# Exercise requirements
Arrange the lines of the entries, from the very first line through the line containing "Looking at the screenshot, I should (182, 893)." with both included, as a Markdown table with the columns Row and Line. Leave out any blank lines.
─── Provided records
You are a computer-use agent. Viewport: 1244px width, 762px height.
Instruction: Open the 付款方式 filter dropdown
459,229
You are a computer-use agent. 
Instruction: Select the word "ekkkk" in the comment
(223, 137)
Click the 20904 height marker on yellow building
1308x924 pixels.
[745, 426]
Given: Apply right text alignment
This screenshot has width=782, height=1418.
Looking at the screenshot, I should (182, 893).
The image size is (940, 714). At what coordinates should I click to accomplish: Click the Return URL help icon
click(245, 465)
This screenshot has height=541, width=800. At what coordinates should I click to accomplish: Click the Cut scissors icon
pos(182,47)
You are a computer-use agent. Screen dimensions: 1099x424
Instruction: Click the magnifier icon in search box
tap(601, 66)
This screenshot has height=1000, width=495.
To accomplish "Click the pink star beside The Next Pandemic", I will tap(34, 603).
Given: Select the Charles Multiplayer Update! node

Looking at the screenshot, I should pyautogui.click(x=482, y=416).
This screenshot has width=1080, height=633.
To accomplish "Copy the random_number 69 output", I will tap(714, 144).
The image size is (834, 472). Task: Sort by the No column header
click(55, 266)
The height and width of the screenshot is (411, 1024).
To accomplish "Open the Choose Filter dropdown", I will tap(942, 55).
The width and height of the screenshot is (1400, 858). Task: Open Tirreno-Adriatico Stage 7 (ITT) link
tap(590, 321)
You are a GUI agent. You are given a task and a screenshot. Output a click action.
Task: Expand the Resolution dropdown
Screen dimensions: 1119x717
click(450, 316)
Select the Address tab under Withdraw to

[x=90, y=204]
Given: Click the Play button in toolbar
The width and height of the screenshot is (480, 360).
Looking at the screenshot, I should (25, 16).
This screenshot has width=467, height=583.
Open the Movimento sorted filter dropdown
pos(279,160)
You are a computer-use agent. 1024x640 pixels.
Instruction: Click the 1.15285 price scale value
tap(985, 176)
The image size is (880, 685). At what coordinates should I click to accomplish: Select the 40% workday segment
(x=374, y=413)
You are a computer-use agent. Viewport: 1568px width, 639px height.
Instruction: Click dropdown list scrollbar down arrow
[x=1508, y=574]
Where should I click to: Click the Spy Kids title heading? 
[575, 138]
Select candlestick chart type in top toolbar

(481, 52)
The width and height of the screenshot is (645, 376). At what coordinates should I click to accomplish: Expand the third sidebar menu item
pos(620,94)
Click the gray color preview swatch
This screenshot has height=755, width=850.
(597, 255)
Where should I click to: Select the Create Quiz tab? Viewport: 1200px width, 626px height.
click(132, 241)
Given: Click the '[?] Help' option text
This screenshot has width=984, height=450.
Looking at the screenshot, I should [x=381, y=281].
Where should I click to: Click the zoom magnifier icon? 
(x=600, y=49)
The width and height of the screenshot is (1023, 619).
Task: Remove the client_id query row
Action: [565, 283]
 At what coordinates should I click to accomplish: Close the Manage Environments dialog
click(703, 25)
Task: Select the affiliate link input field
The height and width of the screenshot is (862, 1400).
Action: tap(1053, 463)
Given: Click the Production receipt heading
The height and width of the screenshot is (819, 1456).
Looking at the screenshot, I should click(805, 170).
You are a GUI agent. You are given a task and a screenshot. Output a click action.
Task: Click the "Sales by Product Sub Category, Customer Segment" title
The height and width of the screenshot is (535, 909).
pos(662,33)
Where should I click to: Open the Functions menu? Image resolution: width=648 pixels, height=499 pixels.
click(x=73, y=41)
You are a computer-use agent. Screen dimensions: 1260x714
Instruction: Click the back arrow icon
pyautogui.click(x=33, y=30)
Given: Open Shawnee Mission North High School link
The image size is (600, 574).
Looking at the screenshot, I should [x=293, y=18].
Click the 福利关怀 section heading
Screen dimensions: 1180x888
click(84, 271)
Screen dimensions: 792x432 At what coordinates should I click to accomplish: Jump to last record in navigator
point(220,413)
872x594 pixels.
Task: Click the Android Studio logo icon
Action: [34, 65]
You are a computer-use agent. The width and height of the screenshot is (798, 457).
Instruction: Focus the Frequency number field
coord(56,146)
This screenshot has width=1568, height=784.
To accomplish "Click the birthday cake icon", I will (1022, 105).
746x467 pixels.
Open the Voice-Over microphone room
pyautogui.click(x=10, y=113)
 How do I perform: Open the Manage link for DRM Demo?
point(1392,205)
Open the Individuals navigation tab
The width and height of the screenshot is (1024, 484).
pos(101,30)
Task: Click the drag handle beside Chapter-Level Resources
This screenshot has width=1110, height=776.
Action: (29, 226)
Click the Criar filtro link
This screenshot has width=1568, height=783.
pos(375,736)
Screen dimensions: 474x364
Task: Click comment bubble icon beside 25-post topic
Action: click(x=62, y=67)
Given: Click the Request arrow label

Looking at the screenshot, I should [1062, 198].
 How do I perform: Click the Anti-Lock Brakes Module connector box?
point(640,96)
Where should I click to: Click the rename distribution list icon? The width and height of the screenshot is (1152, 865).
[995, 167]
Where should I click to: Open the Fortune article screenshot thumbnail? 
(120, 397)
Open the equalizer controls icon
──────
# Result
| Row | Line |
|---|---|
| 1 | You are a computer-use agent. Viewport: 1244px width, 762px height. |
| 2 | Instruction: Open the 付款方式 filter dropdown |
| 3 | 459,229 |
| 4 | You are a computer-use agent.  |
| 5 | Instruction: Select the word "ekkkk" in the comment |
| 6 | (223, 137) |
| 7 | Click the 20904 height marker on yellow building |
| 8 | 1308x924 pixels. |
| 9 | [745, 426] |
| 10 | Given: Apply right text alignment |
| 11 | This screenshot has width=782, height=1418. |
| 12 | Looking at the screenshot, I should (182, 893). |